The CREDIT platform (Schreck et al.2025) has recently been used to explore physically informed constraints for addressing drizzle bias: Sha et al. (2025b) implemented global mass and energy conservation schemes as modular constraints within FuXi and demonstrated a direct reduction of drizzle bias; a companion study (Sha et al.2025a) further showed that incorporating terrain-following (hybrid sigma-pressure) can improve extreme precipitation forecasts.

Here, we address the drizzle and negative precipitation issue through simplified intervention: enforcing only the physically admissible output range via a hard-constraint. This approach is described in Sect. 3.2. In Sect. 4.1, we show that this minimal architectural modification fundamentally reshapes the loss landscape in the vicinity of zero precipitation, eliminating gradient ambiguity and substantially reducing light-precipitation bias.
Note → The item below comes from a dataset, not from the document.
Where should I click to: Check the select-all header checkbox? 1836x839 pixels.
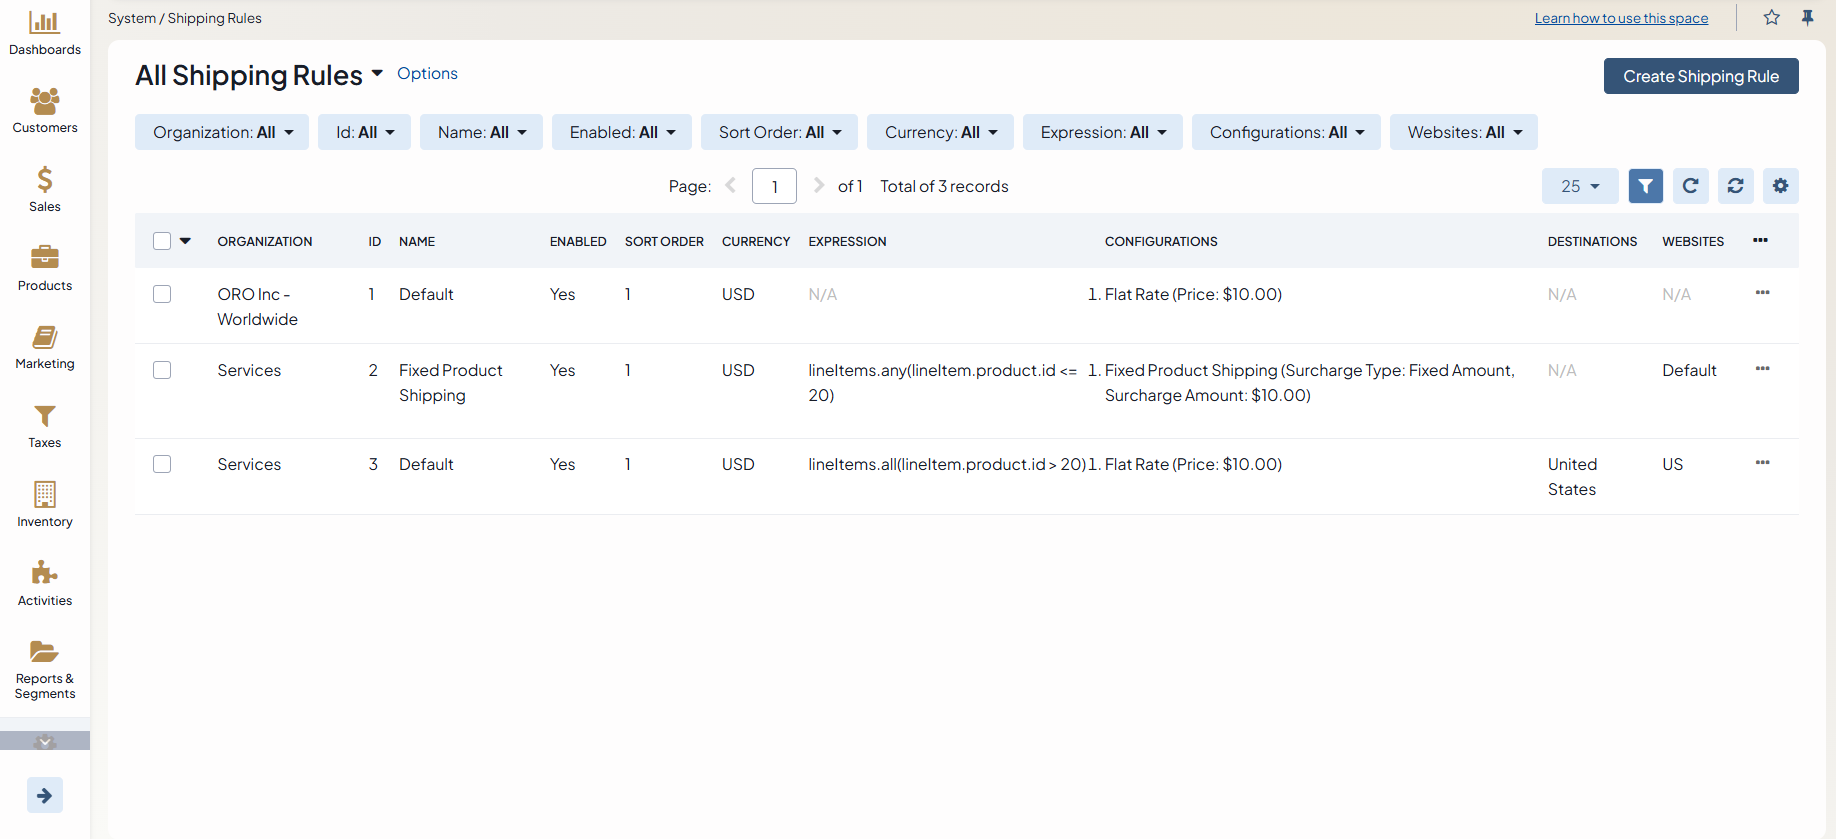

3.2 Bounding the outputs with activation functions

Precipitation has been used as an example to demonstrate the biases present in the forecasts of some variables. These issues are not only limited to precipitation, but are also observed in all sparsely distributed variables. This behaviour can be avoided by constraining the output of the model.

There are different strategies one could adopt to enforce physical constraints into the ML model. More specifically, here we tackled unphysical outputs, and we did not consider other constraints such as energy or mass conservation. Introducing loss penalties for outputs that fall outside the known physical bounds can be an effective strategy, and it has the advantage of not requiring any specific model change. Alternatively, the model could be modified in such a way as to prevent output from exceeding variable-specific physical bounds. This is usually referred to as hard-constraining. There are some examples in the literature of hard-constrained machine-learned models for climate and weather, such as Harder et al. (2024). The authors apply a softmax function, a generalization of the logistic function, as a hard-constraint for predicting quantities like atmospheric water content, to enforce the output to be non-negative in climate downscaling. Other examples can be found in Kent et al. (2025), Bonev et al. (2025) or Subramaniam et al. (2025). Similarly, we argue that hard constraints on the output can be enforced using an activation function.
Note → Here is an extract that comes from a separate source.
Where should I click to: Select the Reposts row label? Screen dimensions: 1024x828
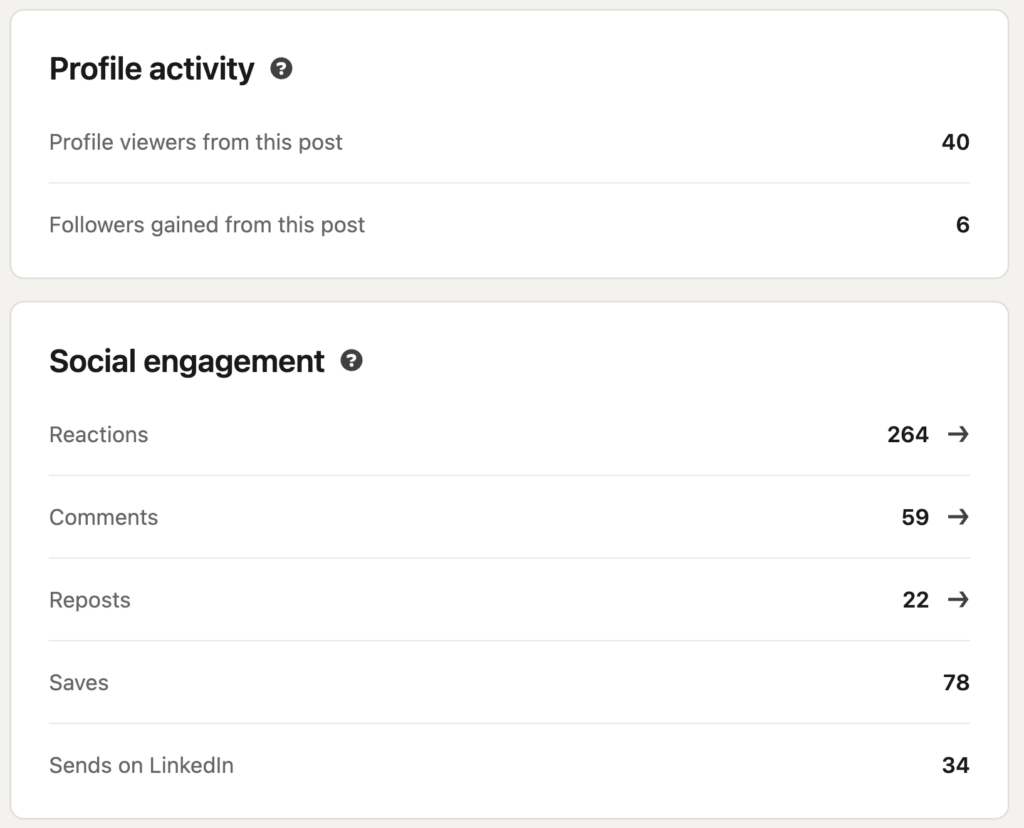[90, 601]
Activation functions can be used in a straightforward way to enforce bounds in the output of machine-learned forecast models. Arguably, the most famous activation function and one we used in this work is the Rectified Linear Unit (ReLU), a nonlinear function defined as:

(1) ReLU ( x ) = max ( 0 , x ) .

ReLU maps all negative values to zero, effectively enforcing a hard lower bound on the output.

For variables requiring both upper and lower bounds, such as concentrations or fractions, the Hard Hyperbolic Tangent (HardTanh) function is an effective choice. It is a piecewise linear approximation of the hyperbolic tangent, defined as:

HardTanh(x)=0ifx<0xif0x11ifx>1.

HardTanh can also be used to enforce consistency between related output variables. For instance, consider the case of convective precipitation (Fig. 4), which is predicted independently of total precipitation in the previous AIFS version. There is a clear relation between the two quantities: convective precipitation is a fraction of total precipitation and should never exceed it. A more physically consistent approach is to map the original convective output to the [0, 1] range using a HardTanh layer and to multiply this output by the predicted total precipitation:

(2) cp = HardTanh ( cp ) × tp ,

where cp is the convective precipitation output before the activation layer. This guarantees consistency. This type of constraint, referred to as FractionBounding, is applied to variables related to total precipitation and total cloud cover.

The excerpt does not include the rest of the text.